I have one student in my seminary class who is mentally challenged. It's always fun to have him surprise me with how much he can do, despite his challenges. One day, I had all of the students memorize a scripture, then pass it off to me. He did very well, and passed his off. Later, when I mentioned to his mother that I am having the kids memorize scriptures, she said, "Oh, it is virtually impossible for him to memorize. If you just have him read the scripture out loud, that is a big enough task for him." I think she's right, and I never intended to push him to memorize them, but he has proven that he has more abilities than we know at times.

This young man is very special, a very sweet natured person. I'm sure he knows that he is a little different from the other kids, but he loves the opportunity to socialize with them. He is friendly to them all, and especially loves to greet the guys in the class.

As far as class goes, it is difficult for him to participate. When he speaks, he is difficult to understand because of speech problems. But he is always willing to read scriptures out loud if I ask. I know it is a challenge for him, so I usually ask him to read only short verses. He feels good about participating, and if the other kids can't understand him, I figure they can just follow along in their own books. He is somewhat shy, and it is difficult for him to answer questions, but I can see in his eyes that he is listening and feeling the message. He may not understand everything that is said, I really don't know, but he does understand most, and has a good sense of what is right and what is wrong.

We all take turns giving opening and closing prayers, and sharing a scripture at the beginning of class. Whenever I ask him to give a scripture, he usually gives one about the resurrection. I think he's looking forward to that time when he will be free of any of his present challenges. When we first started our class, he would ask one of his friends to help him say the prayer. One day that friend wasn't in class when it was this young man's turn, so I helped him. Since then, he has been happy to have me help him.

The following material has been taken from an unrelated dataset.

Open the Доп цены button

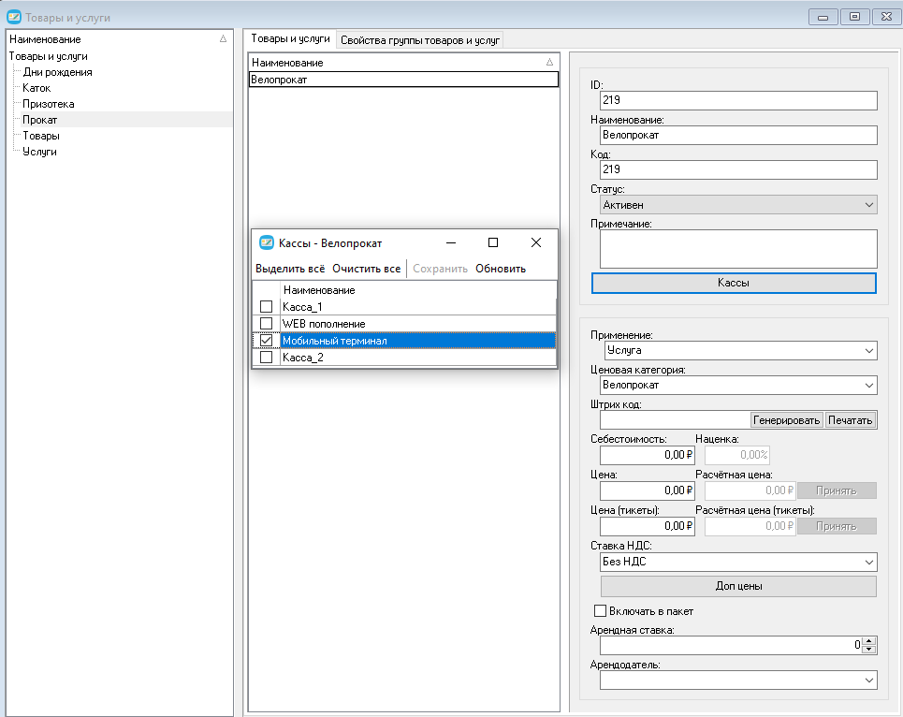(738, 586)
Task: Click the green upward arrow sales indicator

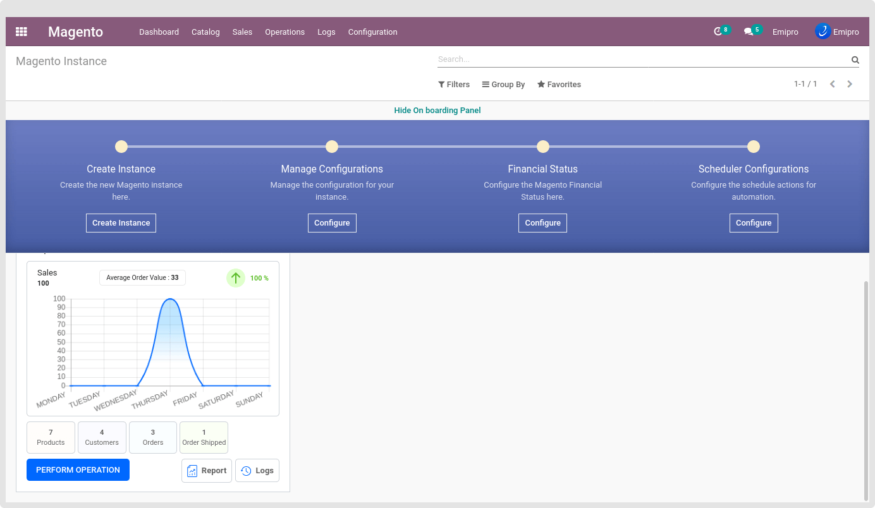Action: pyautogui.click(x=236, y=278)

He goes to a school in a neighboring town because their special ed program is better than the schools in town. Recently his school took a two week break, so his family took a vacation to Utah. I have to admit that even though he is usually quiet in class, we all missed him. When he came back, he was sitting in his chair and one of the girls passed by him. Suddenly she turned back and reached down and gave him a hug. I think that was representative of how we all feel about him. Special ed? Yup, he's special.

3 comments:

Becky said...

Isn't it neat the special spirit such people bring into our lives? We have a similar young man in our ward. Seminary's been wonderful for him. And I think it really helps the other students as well.

Nene said...

I had a special ed boy in my Seminary class also. He went to a special ed high school. He may not have been as severe as your student. This boy could say prayers, but they were usually only one or two sentences. When he had the devotional, he would read his scripture but then to comment he could never think of what to say except like: We need to be faithful. He also had difficulties memorizing, so at first I allowed him to pass his scriptures off to his parents. They would write me a note saying he had passed them off. After a while, he quit passing them off to his parents and would pass them off to me or my teaching partner. I had this boy for 2 years (junior year, and then we moved up with that class and taught them as seniors). The first year he only passed off about 10 of the scripture masteries. The second year he passed off all 25! I think he even surprised himself!

Bunc said...

I have worked with a lot of learning disabled youngsters over the years from the profoundly disabled through to youngsters who were mildly educationally challenged.

Downes syndrome youngsters are often particularly warm and lovable. The saddest situations were with some of the profoundly disabled youngsters whose parents couldn't cope or where they had got burned out. Some of these youngsters had almost no communication or self care ability and very little quality of life whatever was done for them.

People with learning disablities in general though have much greater access into ordinary day to day life than they used to and things have definitely improved over time.